In the eighteenth-century lodges, the presence of a table, around which the Brethren were seated, was usual. Students have suggested that it was this arrangement, or, alternatively, a floor drawing or lodge board in the centre of the lodge, that brought about the custom of "squaring the lodge." And it is also thought that there was a clear space at the end of the lodge in which the Obligation was taken. However, it is just as likely that the custom of squaring the lodge derived from the arrangements in which there was a central altar.
In the (old) Apollo Lodge (1811-35) there was a long table with the Master at one end in the east, the Senior Warden at the other end, and the Junior Warden half-way down in the south, the Secretary having his table immediately to the left and slightly in front of the Master.
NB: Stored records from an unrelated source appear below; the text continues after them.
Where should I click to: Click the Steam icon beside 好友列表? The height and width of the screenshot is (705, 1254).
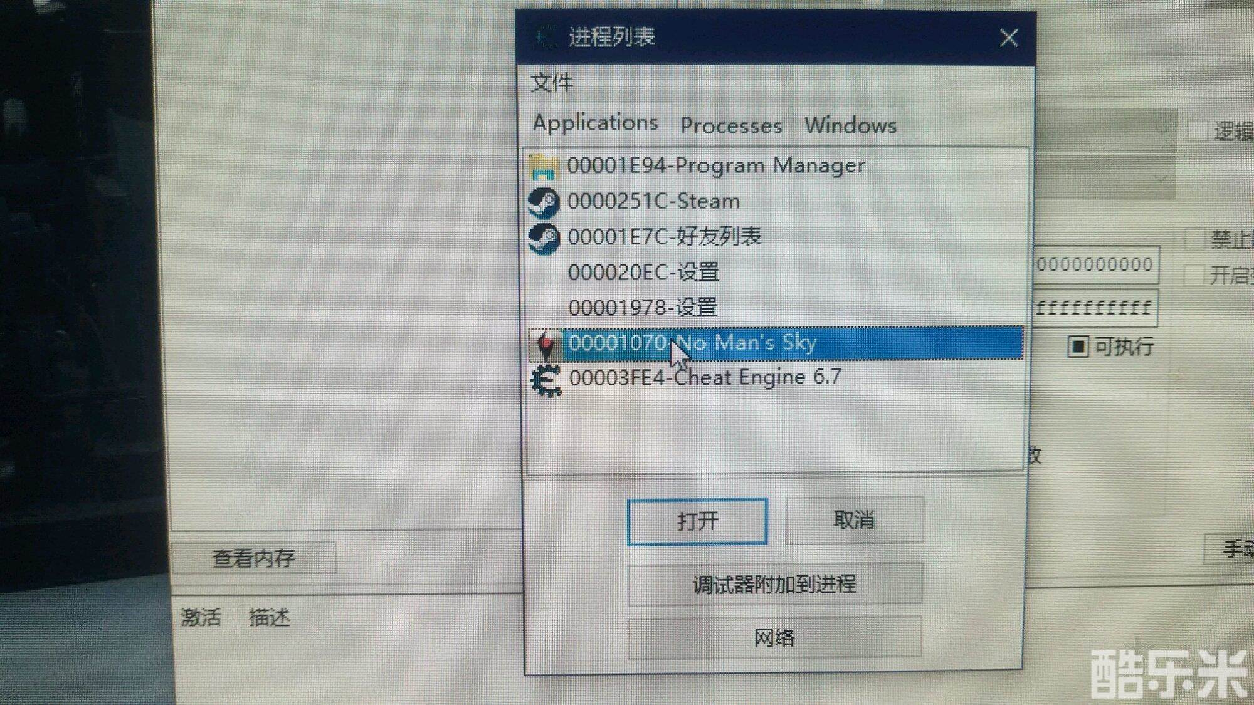[x=544, y=238]
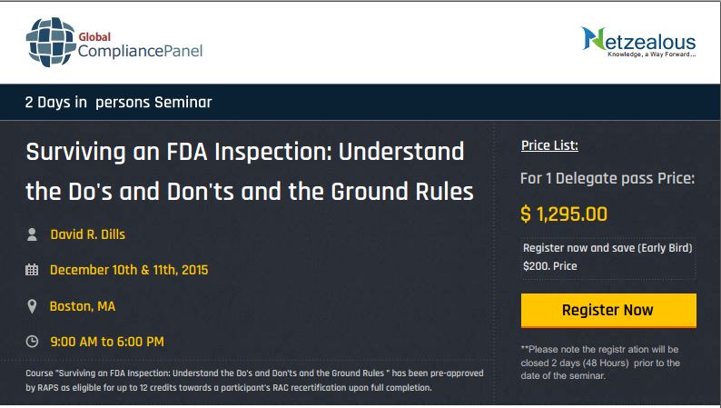Screen dimensions: 721x408
Task: Click the GlobalCompliancePanel wordmark text
Action: pyautogui.click(x=140, y=45)
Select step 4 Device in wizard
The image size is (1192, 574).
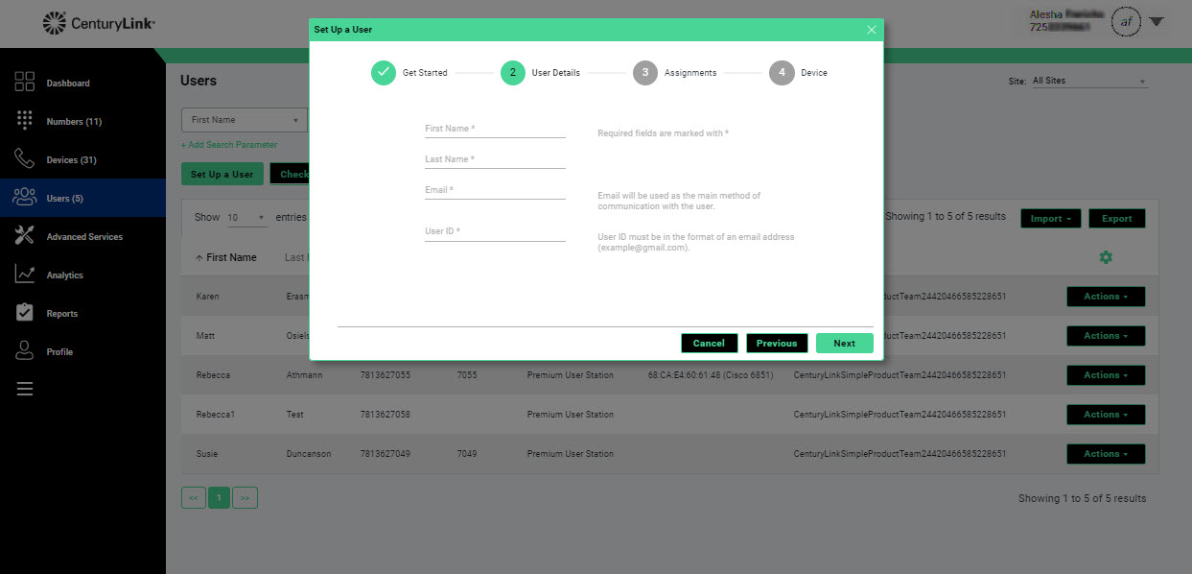[x=782, y=73]
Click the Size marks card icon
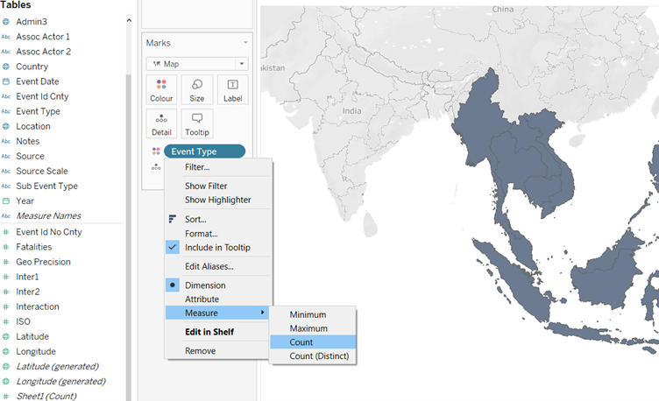This screenshot has height=401, width=659. tap(197, 85)
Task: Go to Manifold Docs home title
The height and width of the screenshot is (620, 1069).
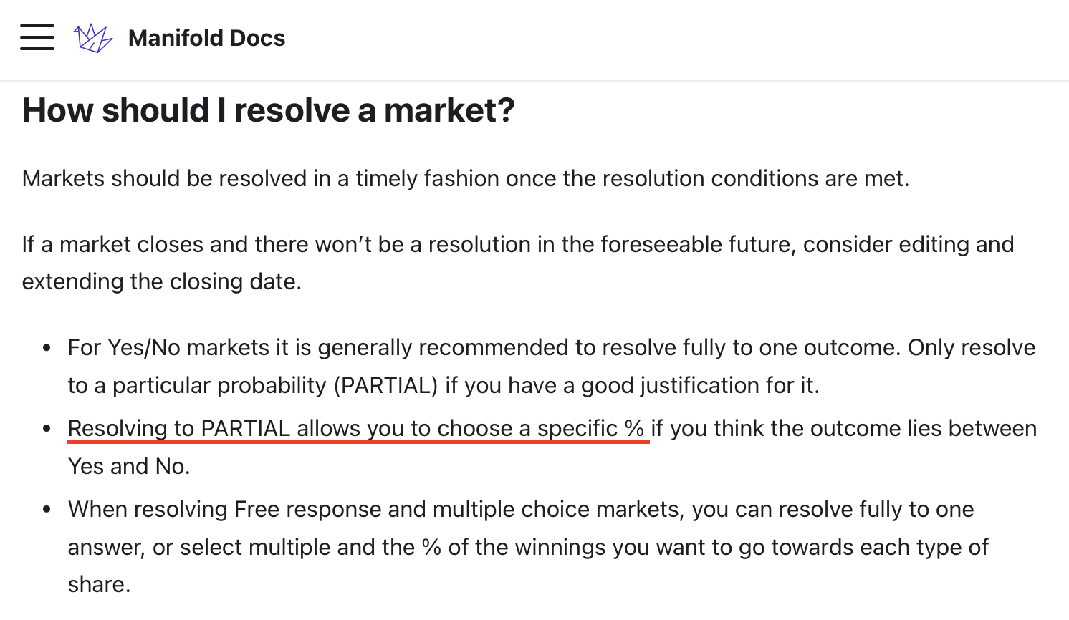Action: point(206,38)
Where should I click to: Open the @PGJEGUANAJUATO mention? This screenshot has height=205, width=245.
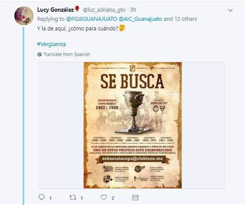click(92, 19)
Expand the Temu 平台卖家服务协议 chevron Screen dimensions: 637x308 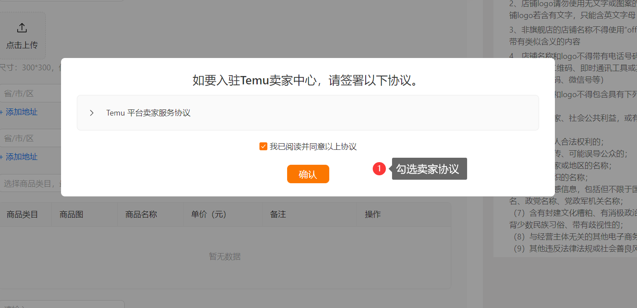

Round the table were backed benches for the Brethren. It was in this style of lodge that the old lectures were worked (by the question-and-answer method); but sometimes trestle tables were erected in the lodge after the ceremonies, and the Brethren sat round them eating, drinking, and smoking, the while the catechisms continued.
The traditional history, as reflected in the Craft ritual, attaches remarkable importance to the pillars, but only in the few lodges still preserving the old style is this importance made evident in the appointments of the lodge. In the early eighteenth-century lodge the pillars were undoubtedly the first things to strike the eye of a Brother on entering, and in the Canongate Kilwinning arrangement pillars flank the porchway, and a Brother can enter the lodge only by passing between them. Is there a survival of those pillars in the present English lodge?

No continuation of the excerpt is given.